- **TASK GOAL**:
Write out again, exactly, the lines below starting at the one with "Screen dimensions: 800x768" and ending at the one with "You are a computer-use agent. Viewport: 1376px".

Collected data
-=-=-=-=-

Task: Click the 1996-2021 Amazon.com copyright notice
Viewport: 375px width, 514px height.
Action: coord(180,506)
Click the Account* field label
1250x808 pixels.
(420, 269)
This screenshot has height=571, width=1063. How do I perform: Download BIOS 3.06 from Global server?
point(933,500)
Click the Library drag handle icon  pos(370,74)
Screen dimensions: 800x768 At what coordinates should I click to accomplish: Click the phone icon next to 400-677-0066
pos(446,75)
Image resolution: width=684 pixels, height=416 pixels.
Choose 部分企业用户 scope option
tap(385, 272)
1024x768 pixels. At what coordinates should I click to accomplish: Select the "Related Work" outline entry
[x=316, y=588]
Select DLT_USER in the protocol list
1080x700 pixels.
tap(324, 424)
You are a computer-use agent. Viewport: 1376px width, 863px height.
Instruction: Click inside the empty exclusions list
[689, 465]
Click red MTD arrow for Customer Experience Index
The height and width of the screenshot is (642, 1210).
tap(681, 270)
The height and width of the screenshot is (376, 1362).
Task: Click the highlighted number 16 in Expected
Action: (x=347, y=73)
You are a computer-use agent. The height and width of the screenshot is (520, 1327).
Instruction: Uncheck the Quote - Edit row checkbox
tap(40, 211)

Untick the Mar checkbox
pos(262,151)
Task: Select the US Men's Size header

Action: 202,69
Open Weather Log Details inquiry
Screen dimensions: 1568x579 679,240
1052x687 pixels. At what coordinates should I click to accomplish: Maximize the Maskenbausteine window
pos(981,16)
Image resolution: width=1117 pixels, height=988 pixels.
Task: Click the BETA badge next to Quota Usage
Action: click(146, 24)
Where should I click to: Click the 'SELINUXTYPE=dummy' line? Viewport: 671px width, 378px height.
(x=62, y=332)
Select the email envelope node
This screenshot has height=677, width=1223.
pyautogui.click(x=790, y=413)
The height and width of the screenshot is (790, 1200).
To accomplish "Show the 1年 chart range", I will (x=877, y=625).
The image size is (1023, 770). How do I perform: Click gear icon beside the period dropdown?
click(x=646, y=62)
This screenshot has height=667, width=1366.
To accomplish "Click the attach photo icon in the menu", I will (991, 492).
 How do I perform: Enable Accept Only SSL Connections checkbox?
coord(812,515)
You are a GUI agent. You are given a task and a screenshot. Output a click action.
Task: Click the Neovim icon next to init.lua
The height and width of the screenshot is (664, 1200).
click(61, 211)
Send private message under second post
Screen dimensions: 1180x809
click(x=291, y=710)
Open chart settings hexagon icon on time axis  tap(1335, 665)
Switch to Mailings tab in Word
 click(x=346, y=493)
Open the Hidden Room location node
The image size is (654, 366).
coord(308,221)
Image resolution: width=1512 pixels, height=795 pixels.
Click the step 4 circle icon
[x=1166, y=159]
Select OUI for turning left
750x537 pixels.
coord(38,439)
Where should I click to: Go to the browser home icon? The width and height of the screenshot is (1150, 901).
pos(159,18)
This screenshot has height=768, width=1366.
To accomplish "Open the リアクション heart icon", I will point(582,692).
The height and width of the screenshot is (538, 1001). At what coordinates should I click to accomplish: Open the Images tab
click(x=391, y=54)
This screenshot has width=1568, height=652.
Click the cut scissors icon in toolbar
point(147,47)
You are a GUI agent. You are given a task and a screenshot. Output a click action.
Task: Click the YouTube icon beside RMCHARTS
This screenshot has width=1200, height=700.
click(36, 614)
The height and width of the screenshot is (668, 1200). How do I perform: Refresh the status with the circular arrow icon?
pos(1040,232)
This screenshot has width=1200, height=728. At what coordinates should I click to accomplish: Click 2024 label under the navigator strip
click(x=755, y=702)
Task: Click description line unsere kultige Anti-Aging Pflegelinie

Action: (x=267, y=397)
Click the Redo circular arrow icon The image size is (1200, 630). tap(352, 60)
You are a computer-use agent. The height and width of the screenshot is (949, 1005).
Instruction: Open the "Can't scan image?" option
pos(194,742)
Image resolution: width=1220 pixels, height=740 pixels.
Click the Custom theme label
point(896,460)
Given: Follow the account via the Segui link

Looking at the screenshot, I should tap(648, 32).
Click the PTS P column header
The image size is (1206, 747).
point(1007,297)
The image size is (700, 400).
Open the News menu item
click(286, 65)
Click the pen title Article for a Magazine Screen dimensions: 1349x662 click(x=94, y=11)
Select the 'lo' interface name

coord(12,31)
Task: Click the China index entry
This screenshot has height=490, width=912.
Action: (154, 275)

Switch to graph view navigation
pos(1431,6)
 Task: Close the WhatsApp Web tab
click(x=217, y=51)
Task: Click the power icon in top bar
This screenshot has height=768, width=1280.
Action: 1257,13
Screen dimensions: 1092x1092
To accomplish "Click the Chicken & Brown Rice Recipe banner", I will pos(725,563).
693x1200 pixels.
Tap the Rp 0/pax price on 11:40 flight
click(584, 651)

-=-=-=-=-

- **ANSWER BELOW**:
Screen dimensions: 800x768 At what coordinates should I click to accomplish: Click the phone icon next to 400-677-0066
pos(446,75)
Image resolution: width=684 pixels, height=416 pixels.
Choose 部分企业用户 scope option
tap(385, 272)
1024x768 pixels. At what coordinates should I click to accomplish: Select the "Related Work" outline entry
[x=316, y=588]
Select DLT_USER in the protocol list
1080x700 pixels.
tap(324, 424)
You are a computer-use agent. Viewport: 1376px width, 863px height.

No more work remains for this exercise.